How to complete this task » Check every line of the entries for "name", and copy the lines that hold it.

[Saved data entries]
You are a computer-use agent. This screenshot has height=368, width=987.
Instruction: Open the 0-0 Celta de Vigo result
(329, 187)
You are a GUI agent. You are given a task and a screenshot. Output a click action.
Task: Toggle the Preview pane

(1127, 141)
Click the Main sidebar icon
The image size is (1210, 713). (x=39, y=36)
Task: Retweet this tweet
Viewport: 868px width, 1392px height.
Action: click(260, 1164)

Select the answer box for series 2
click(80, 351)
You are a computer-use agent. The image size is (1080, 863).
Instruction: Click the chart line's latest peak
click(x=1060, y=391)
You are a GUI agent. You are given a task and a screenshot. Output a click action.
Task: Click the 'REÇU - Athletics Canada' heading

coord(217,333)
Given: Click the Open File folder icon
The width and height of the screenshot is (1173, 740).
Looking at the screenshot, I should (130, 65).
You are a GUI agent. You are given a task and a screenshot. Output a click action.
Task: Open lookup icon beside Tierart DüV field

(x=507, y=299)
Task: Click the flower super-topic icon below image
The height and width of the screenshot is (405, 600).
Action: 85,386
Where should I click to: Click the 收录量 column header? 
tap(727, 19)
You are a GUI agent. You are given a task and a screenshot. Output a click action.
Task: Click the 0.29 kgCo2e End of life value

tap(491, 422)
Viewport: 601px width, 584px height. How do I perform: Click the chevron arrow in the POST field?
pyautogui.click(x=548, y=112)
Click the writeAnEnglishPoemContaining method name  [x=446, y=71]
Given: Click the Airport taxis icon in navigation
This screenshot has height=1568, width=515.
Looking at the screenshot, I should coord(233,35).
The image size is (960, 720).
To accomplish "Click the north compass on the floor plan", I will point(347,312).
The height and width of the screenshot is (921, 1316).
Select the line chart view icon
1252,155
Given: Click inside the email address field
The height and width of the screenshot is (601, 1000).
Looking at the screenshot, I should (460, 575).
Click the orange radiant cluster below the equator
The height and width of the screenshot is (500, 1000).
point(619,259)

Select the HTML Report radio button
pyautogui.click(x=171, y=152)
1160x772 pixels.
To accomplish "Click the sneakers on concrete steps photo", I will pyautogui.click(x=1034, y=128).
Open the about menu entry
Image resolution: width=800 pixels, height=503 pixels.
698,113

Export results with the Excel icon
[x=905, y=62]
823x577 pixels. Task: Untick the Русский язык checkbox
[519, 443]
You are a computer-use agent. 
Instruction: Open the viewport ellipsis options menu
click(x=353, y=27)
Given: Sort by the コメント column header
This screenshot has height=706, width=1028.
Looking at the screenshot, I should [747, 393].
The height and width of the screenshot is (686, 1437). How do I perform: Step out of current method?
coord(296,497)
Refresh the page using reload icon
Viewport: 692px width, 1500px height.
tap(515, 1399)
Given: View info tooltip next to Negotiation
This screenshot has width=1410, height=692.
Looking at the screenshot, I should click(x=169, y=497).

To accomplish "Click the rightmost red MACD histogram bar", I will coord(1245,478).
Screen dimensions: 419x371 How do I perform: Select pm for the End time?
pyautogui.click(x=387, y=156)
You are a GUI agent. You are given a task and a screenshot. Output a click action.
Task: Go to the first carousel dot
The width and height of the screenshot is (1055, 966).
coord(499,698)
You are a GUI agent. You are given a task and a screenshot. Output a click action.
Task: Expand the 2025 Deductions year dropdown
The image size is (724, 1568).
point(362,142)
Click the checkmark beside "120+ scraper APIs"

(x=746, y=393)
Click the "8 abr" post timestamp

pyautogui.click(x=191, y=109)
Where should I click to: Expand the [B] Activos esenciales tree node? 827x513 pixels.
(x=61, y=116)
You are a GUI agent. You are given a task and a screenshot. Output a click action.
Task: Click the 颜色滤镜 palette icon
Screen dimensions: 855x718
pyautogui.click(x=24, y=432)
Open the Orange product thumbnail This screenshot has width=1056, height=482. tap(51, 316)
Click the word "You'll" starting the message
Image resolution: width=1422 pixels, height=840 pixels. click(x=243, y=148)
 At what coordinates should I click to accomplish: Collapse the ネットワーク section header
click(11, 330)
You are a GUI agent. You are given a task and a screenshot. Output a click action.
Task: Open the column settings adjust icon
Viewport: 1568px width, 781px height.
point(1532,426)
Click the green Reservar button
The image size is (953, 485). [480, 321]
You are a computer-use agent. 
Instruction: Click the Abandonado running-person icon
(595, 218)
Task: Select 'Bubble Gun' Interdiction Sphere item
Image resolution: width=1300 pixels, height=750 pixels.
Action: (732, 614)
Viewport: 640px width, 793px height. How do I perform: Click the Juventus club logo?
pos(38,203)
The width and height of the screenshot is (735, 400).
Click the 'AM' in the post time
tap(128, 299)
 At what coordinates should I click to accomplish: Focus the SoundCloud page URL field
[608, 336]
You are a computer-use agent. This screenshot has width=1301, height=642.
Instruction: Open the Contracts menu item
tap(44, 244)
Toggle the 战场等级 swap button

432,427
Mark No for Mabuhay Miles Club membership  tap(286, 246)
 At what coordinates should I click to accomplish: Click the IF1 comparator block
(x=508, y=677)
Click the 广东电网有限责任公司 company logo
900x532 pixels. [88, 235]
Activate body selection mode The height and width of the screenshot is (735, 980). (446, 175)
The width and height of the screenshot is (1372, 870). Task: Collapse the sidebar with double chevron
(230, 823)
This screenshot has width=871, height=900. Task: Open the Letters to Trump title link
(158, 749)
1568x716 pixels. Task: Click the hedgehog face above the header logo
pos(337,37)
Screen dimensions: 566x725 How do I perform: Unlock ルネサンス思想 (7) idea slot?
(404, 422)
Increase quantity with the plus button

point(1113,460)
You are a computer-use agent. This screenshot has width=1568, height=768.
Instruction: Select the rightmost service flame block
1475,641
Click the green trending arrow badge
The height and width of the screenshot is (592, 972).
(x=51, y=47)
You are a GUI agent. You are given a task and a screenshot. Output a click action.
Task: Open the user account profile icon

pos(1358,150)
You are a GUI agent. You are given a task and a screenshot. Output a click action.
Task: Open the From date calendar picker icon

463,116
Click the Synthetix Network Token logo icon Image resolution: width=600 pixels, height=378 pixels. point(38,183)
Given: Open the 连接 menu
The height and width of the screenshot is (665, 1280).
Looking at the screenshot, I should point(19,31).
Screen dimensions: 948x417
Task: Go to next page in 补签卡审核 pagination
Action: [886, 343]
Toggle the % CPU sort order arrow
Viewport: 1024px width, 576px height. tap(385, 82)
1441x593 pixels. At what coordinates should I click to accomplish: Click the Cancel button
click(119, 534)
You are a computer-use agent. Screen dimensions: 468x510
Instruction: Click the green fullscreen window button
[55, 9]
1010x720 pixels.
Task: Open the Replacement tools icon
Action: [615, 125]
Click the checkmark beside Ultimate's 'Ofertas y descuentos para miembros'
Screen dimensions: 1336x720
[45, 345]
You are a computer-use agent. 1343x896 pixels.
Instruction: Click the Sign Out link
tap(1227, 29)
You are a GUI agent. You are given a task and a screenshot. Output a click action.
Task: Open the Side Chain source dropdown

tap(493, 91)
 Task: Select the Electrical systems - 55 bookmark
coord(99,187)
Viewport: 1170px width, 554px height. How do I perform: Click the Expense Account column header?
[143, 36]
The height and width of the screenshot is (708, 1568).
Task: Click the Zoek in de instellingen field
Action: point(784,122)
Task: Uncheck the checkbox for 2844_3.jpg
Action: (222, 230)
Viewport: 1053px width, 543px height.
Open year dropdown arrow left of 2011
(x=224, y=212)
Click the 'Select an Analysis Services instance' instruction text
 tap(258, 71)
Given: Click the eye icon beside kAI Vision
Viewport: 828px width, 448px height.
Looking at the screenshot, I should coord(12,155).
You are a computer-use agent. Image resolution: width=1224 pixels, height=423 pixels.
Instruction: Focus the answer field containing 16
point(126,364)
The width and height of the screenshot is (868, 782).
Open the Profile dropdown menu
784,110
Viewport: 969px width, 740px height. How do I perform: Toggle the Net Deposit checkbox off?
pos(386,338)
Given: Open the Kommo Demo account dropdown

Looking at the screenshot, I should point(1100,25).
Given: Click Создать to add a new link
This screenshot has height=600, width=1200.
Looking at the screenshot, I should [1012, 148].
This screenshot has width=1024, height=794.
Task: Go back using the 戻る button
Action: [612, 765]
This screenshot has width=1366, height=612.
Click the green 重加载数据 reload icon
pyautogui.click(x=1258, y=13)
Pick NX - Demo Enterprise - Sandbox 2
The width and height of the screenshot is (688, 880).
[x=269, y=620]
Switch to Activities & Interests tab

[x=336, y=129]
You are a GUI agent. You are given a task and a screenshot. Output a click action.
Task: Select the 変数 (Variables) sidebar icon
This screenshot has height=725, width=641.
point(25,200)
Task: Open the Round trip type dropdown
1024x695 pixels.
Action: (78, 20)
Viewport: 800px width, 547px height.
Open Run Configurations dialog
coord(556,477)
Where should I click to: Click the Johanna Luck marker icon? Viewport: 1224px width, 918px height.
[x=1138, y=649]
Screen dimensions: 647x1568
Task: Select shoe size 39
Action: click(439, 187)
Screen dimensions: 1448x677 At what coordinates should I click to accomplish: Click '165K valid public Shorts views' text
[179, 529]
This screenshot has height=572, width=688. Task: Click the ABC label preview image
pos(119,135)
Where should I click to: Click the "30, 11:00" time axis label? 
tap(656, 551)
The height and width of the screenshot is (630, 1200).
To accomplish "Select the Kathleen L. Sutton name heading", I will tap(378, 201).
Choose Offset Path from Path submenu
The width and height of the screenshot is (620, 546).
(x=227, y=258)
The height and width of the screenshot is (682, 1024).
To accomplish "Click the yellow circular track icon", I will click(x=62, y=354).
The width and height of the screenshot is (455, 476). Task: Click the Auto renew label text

Response »
Click the writeAnEnglishPoemContaining method name  [x=446, y=71]
To accomplish "Select the Kathleen L. Sutton name heading", I will tap(378, 201).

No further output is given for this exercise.